# Custom evaluation metrics in TensorFlow

TensorFlow is a low-level neural network library with interfaces in python and R. Keras is the analogous high-level API for quick design and experimentation, also with interfaces in python and R.

For my CS499 Deep Learning class this semester I have been making screencasts that show how to use tensorflow/keras in R: basics, demonstrating that the number of hidden units/layers is a regularization parameter.

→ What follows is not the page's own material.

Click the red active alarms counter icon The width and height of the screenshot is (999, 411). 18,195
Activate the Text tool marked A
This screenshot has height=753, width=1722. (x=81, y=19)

In this post I show how to implement a custom evaluation metric, the exact area under the Receiver Operating Characteristic (ROC) curve. This is common/popular evaluation metric for binary classification, which is surprisingly not provided by tensorflow/keras. It does provide an approximate AUC computation, tf.keras.metrics.AUC. In most data/models there should not be big differences between the exact and approximate method, but in some extreme cases there may be differences in terms of accuracy (the approximation will not work if there are lots of predicted scores close to 0 or 1) or speed (for very large data the approximation may result in speedups).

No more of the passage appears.